Com 2,13 metros de altura — oito centímetros a mais que Oscar Schmidt, dono de 2,05 m e ícone histórico do basquete brasileiro — o pivô Andrézão, de apenas 22 anos, vem chamando atenção no NBB CAIXA 2025/26. Maior jogador em atividade na liga, ele se transformou no principal destaque do Bauru Basket, liderando estatísticas e impondo domínio físico e técnico no garrafão.
Mesmo jovem, Andrézão já disputa sua sexta edição do NBB e vive o melhor momento da carreira. Em 19 partidas, o pivô soma 336 pontos, com média de 17,68 por jogo, além de liderar a competição em rebotes (10,6 por partida), eficiência, arremessos de dois pontos convertidos e número de duplos-duplos.

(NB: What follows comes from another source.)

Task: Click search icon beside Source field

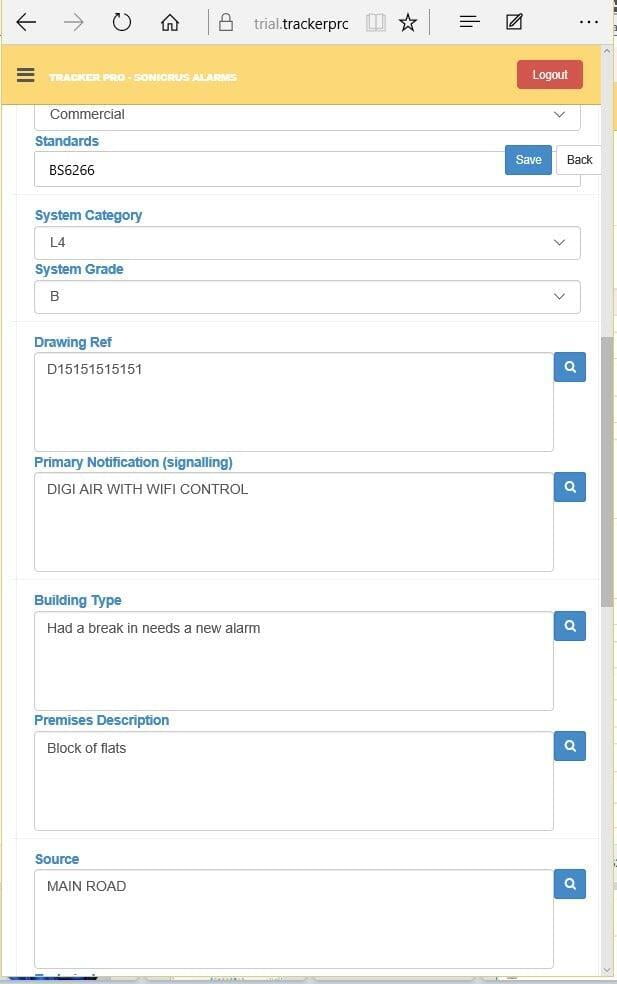Action: (x=570, y=884)
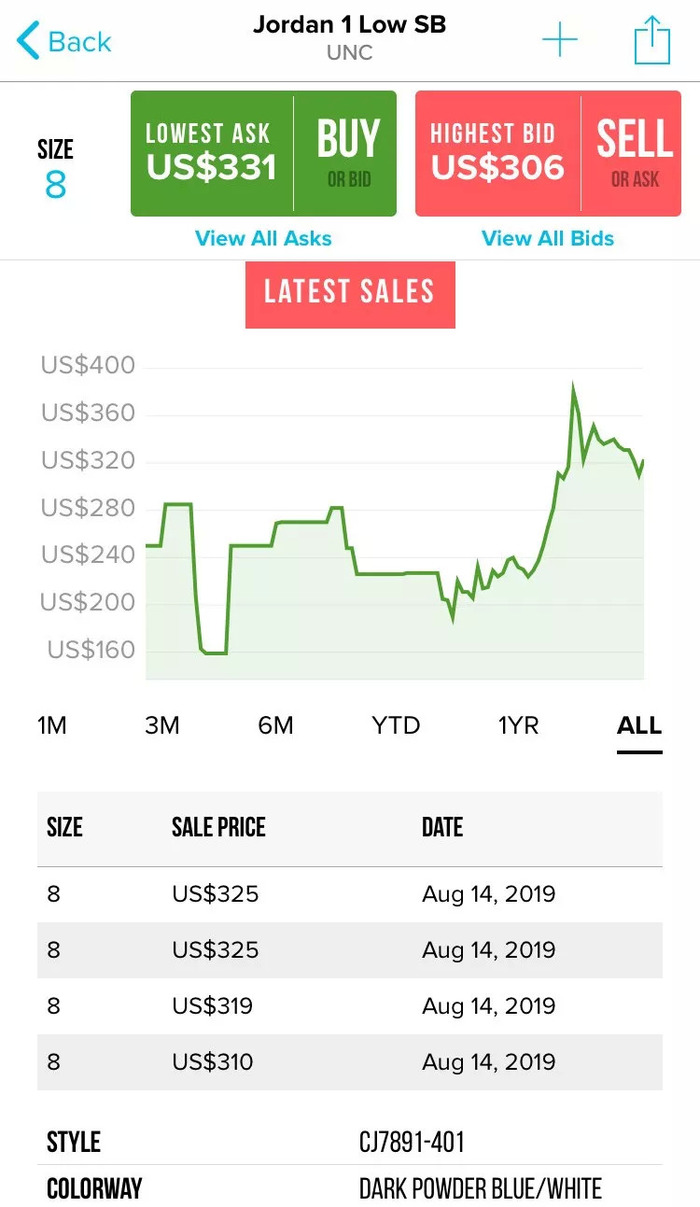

O desempenho consistente fez do jogador o grande destaque da segunda semana do NBB CAIXA 2025/26. No período, ele registrou médias de 20,5 pontos e 14 rebotes, alcançando 31,5 de eficiência, números decisivos para a reação do Bauru Basket após um início de temporada marcado por três derrotas consecutivas.

Força, técnica e maturidade precoce
Sob o comando do técnico Paulo Jaú, Andrézão se consolidou como a principal referência ofensiva e defensiva da equipe. A combinação de força física, leitura de jogo e inteligência tática faz com que o pivô seja constantemente acionado nos momentos decisivos.
Na média geral da temporada, os números seguem expressivos: 18,3 pontos, 11,8 rebotes e 24 de eficiência por partida. O rendimento reforça a expectativa de que o Bauru volte a brigar na parte de cima da tabela, repetindo o desempenho das últimas duas edições do campeonato, quando o clube chegou à semifinal do NBB.
Altura que impressiona, jogo que convence
A comparação com Oscar Schmidt, um dos maiores jogadores da história do basquete mundial, chama atenção não apenas pela estatura. Se Oscar marcou época pelo arremesso preciso e protagonismo ofensivo, Andrézão constrói sua trajetória com domínio no jogo interno e regularidade estatística, tornando-se peça-chave em ambos os lados da quadra.